START Records for the task
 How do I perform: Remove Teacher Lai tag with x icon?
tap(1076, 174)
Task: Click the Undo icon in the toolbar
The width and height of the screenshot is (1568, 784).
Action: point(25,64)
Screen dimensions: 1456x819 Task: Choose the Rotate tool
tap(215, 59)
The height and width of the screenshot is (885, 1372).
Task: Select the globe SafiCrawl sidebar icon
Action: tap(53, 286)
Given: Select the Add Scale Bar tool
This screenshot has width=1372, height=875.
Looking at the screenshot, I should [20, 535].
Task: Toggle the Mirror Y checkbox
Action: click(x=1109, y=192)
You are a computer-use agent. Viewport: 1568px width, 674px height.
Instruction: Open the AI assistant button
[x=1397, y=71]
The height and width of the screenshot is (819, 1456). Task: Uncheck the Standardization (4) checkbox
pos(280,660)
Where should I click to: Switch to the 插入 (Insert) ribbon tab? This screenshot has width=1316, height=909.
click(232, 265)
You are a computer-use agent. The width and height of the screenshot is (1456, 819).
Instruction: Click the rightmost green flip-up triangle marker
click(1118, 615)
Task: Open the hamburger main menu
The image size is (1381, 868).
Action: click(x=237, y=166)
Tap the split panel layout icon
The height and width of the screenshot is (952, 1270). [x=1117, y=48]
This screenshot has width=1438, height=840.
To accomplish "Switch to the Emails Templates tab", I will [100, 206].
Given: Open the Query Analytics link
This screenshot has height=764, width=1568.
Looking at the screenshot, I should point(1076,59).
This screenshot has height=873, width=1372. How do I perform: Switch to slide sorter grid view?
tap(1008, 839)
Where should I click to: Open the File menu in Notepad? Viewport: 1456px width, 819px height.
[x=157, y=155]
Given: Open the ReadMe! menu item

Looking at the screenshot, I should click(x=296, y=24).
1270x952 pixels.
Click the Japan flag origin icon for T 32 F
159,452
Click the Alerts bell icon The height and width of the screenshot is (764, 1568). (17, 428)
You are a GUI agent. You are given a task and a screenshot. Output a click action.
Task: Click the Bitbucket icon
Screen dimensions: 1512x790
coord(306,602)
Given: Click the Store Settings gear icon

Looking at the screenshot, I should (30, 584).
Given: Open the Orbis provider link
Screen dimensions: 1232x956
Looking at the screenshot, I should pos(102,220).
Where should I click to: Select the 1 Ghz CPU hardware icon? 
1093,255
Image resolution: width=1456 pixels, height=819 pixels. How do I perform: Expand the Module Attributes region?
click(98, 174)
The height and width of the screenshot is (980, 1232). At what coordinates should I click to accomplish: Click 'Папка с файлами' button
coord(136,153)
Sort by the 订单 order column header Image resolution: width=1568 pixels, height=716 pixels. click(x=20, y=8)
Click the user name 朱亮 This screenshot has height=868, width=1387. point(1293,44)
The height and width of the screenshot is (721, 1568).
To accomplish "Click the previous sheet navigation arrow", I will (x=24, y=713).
END Records for the task
The answer must be the lines from the one containing "The height and width of the screenshot is (721, 1568)." through the last line of the records, written out exactly; please include nothing more.

Task output:
The height and width of the screenshot is (721, 1568).
To accomplish "Click the previous sheet navigation arrow", I will (x=24, y=713).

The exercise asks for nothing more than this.